Le projet de reconstruction de la ville de Rafah, soutenu par l’administration américaine, peine à se concrétiser sur le terrain. Pendant que les initiatives civiles patinent, la configuration militaire de l’enclave palestinienne subit de profondes transformations encadrées par de nouvelles restrictions d’observation.
Selon les informations rapportées par Al Jazeera, l’analyse des images spatiales issues de Planet Labs et Sentinel Hub met en évidence une expansion rapide des fortifications militaires israéliennes, particulièrement à Rafah. L’évacuation des décombres a été globalement interrompue dans le nord à Beit Hanoun ainsi que dans le sud. Les forces israéliennes procèdent à des travaux de nivellement à Shujayea et aménagent de nouvelles routes reliant des sites militaires établis à des zones fraîchement dégagées, comme à Juhor ad-Dik. Une investigation menée fin 2025 par Forensic Architecture identifie 48 bases militaires israéliennes à Gaza, dont 13 érigées après le cessez-le-feu d’octobre.
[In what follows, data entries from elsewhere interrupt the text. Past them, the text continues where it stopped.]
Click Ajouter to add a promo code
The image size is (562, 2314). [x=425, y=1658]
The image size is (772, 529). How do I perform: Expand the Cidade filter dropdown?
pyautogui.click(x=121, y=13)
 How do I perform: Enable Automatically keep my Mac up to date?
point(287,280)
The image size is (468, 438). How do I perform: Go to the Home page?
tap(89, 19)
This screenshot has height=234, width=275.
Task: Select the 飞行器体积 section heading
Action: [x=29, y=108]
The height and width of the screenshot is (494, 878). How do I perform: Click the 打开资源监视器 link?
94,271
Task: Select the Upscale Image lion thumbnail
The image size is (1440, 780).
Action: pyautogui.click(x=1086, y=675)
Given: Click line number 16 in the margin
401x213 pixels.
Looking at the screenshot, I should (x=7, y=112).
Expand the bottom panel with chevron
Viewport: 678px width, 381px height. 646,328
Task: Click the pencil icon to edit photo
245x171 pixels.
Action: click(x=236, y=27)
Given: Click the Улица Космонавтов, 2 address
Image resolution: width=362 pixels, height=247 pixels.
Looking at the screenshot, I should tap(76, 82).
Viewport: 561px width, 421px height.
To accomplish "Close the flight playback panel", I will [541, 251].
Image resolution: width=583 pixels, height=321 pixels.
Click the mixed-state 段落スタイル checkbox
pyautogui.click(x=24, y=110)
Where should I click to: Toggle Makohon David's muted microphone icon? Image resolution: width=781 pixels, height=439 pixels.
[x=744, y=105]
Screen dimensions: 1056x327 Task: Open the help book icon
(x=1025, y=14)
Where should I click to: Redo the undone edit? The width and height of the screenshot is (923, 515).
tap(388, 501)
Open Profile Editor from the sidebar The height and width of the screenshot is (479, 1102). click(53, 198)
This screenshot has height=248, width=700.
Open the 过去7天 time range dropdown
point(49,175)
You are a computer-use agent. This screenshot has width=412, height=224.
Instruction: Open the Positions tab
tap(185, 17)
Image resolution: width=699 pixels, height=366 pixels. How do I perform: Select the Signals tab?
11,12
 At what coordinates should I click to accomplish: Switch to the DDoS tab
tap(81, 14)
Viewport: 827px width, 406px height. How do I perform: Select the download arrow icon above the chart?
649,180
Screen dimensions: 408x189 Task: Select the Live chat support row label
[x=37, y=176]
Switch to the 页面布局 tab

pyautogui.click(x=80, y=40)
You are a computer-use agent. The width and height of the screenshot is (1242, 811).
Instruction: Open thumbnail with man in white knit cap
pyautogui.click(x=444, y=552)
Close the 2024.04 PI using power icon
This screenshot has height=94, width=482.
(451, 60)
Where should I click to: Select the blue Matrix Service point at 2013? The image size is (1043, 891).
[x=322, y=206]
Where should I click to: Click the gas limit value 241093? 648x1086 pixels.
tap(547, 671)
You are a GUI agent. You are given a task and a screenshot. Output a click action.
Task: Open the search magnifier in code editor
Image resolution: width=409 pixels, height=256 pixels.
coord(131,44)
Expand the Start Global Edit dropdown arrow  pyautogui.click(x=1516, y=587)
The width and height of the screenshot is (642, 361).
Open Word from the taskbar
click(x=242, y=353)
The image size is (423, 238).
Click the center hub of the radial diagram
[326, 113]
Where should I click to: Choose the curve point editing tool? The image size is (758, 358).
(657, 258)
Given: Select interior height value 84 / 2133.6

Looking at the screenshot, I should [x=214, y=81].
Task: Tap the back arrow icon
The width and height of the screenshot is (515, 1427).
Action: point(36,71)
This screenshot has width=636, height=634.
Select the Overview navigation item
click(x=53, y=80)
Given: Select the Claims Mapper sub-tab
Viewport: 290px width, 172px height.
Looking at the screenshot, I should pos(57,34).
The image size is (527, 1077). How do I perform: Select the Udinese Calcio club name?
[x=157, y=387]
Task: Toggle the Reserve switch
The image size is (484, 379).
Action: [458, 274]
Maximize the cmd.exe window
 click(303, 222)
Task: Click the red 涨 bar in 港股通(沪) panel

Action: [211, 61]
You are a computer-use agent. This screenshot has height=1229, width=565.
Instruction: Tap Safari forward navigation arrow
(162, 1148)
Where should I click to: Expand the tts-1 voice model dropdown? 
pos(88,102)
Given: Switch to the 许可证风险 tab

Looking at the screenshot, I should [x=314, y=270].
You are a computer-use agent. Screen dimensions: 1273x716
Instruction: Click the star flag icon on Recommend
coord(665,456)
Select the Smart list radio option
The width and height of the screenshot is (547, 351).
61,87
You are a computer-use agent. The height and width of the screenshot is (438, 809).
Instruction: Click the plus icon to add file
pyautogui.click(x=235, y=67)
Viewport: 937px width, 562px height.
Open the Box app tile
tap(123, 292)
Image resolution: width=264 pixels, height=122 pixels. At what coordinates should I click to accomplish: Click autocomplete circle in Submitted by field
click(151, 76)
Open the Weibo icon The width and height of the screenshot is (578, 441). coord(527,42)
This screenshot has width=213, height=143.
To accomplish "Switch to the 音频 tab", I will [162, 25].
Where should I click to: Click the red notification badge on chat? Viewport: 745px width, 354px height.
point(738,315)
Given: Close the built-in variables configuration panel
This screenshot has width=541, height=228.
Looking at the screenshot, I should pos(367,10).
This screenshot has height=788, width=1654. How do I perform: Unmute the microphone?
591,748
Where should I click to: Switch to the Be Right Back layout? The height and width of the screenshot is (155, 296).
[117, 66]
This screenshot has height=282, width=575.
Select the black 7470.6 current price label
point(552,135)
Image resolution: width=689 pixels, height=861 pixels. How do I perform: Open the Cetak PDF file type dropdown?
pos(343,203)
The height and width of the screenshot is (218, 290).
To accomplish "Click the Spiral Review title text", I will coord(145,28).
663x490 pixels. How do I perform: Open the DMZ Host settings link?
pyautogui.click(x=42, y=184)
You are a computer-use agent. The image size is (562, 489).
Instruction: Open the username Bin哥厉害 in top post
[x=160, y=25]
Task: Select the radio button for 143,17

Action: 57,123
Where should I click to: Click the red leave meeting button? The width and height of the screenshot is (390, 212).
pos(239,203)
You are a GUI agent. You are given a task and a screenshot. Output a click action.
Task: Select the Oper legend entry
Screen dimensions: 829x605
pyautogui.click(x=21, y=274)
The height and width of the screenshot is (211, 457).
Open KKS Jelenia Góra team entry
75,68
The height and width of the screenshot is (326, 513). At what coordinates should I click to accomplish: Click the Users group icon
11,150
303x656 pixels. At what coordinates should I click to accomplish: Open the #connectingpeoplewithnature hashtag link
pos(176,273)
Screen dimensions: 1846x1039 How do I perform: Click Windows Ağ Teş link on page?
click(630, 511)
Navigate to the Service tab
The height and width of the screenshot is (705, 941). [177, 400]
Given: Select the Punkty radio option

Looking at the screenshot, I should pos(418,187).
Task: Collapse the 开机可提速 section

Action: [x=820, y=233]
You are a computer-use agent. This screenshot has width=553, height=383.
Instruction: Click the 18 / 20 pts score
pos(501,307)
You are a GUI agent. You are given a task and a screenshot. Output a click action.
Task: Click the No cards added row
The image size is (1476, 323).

La surveillance de ces développements se heurte à de nouvelles barrières. La société Planet Labs a annoncé une suspension d’une durée indéfinie concernant la diffusion d’images des zones de conflit, à la suite d’une demande formelle du gouvernement américain. D’autres fournisseurs, tels que Vantor, appliquent des limitations similaires bridant le travail des médias et des ONG. Sur le terrain, l’armée israélienne a secrètement déplacé des repères frontaliers en béton de plusieurs centaines de mètres à l’intérieur des terres initialement désignées pour l’habitation palestinienne.
En parallèle, le plan de reconstruction présenté en janvier lors du Forum économique mondial de Davos par Jared Kushner, gendre du président Donald Trump, est sous le feu des critiques. Ce projet de 10 milliards de dollars, envisageant un complexe urbain doté de gratte-ciel baptisé « New Rafah », est décrit par l’organisation Euro-Med Human Rights Monitor comme un processus de refonte démographique. Ce modèle confinerait les populations dans des secteurs fermés, avec un accès aux services conditionné par des contrôles de sécurité israélo-américains. Des entités humanitaires, incluant Oxfam et Save the Children, ont attribué une note d’échec à cette initiative en ce mois d’avril.
La violence perdure dans la zone, Al Jazeera comptabilisant des attaques lors de 160 des 182 jours ayant suivi l’instauration du cessez-le-feu. Le ministère local de la Santé rapporte plus de 750 décès depuis cette trêve, élevant le bilan global à plus de 72 300 morts depuis le début du conflit en octobre 2023.